# Some "Light" Operas/Operettas



## StlukesguildOhio (Dec 25, 2006)

It was a day for "light"... melody-laden opera/operettas:










Richard Tauber was a singer of incredible natural fluidity... perfectly suited for Viennese operettas... which is what he was most known for. I have the marvelous Dutton recording of his songs/arias from Lehár. This disc featured less well-known composers of Viennese operettas (beyond Strauss, Lehár, Flotow, and Lortzing) including Oscar Straus, Robert Stolz, Emmerich kalman, Paul Abraham, and Jaromir Weinberger.

*****










I played this... in the Jeffrey Tate recording... last night...

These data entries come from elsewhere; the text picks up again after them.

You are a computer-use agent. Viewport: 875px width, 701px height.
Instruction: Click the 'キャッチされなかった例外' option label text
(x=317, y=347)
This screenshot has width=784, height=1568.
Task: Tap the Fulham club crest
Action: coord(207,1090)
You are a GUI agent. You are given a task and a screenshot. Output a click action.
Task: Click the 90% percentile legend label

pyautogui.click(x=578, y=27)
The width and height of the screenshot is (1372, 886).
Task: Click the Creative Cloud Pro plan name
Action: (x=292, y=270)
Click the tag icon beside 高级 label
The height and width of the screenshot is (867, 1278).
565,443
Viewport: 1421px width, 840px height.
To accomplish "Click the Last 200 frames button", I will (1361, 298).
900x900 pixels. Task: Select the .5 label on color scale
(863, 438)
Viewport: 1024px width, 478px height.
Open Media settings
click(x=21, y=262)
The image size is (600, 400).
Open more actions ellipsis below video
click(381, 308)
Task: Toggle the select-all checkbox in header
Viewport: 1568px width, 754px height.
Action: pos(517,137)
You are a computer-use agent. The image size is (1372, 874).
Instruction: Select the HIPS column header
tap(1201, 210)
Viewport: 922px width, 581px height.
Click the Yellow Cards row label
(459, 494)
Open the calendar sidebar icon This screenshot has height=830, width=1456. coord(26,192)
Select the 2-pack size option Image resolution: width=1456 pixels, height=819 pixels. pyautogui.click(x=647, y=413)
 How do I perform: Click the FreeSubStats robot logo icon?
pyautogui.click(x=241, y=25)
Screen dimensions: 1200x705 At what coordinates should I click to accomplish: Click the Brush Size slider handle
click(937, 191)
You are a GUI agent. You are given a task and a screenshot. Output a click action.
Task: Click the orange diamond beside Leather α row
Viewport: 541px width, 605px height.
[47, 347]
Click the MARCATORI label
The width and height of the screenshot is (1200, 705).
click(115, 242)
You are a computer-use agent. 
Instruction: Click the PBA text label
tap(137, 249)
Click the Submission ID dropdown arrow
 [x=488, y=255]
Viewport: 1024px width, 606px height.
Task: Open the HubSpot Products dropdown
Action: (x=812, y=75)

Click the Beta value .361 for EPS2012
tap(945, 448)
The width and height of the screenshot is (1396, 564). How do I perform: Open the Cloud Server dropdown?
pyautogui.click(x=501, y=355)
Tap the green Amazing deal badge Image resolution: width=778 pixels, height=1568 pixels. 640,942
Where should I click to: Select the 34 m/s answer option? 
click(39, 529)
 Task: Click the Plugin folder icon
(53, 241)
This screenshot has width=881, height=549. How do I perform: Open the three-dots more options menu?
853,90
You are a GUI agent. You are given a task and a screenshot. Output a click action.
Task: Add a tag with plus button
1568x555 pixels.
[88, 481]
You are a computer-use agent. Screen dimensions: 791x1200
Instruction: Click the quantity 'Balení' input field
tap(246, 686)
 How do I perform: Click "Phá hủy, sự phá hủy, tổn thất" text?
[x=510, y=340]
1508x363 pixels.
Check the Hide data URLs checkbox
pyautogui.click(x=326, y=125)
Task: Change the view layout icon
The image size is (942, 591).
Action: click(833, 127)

...and was so blown away I had to play it again. I've actually owned Karajan's recording of _Hänsel und Gretel_ for at least 5+ years... but for whatever reason never got around to listening to it. A huge loss on my part. For an opera often described as a folk opera/fairy-tale opera/children's opera, _Hänsel und Gretel_ could not boast of a greater pedigree. The tale upon which the opera was based was first collected and given serious literary consideration by the Brothers Grimm. The tale was related to the brothers by a certain young girl by the name of Dörtchen Wild... who would become Mrs. Wilhelm Grimm.

Engelbert Humperdinck was a precocious protégé of Richard Wagner who had spent time at the "master's" side dutifully copying _Parsifal_. It was his sister, Adelheid Wette, who requested that Humperdinck set to music her children's play of _Hänsel und Gretel_. She was so delighted with the result, that she insisted her brother expand his efforts... and compose an entire opera. Humperdinck was not immediately thrilled with the request... after all, as a sworn Wagnerian, he took a lofty view of the operatic calling. What would Wagner think!? And what chance did such an undertaking have in competition with those upstart Italian operas with all their sex and violence passed off as social commentary?

Humperdinck's sister prevailed... luckily for us... and the opera was composed and set for production at the same theater in Weimar where Wagner's _Lohengrin_ had premiered. The Kapellmeister who accepted the opera was none other than Richard Strauss. Sensing the importance of the event, Strauss engaged the distinguished conductor of the Munich Opera, Hermann Levi (Wagner's favorite) to conduct the premier. When the singer employed to perform Gretel took ill, the premier was postponed for a week... and Levi was no longer available... so Strauss conducted the opera himself.

_Hänsel und Gretel_ is almost a magical achievement in its seeming simplicity... its child-like joy... its folk-like melodies... and its spontaneity... in spite of the sophistication of the work: the mature, adult sub-texts, the sensuality and complexity of the orchestration... built heavily upon Wagner's _Lohengrin_ and _Parsifal_ with its spiritually uplifting moments of grace and benediction. Even the melodies that resonate with the honest simplicity of true folk music are largely Humperdinck's originals... masterful pastiches.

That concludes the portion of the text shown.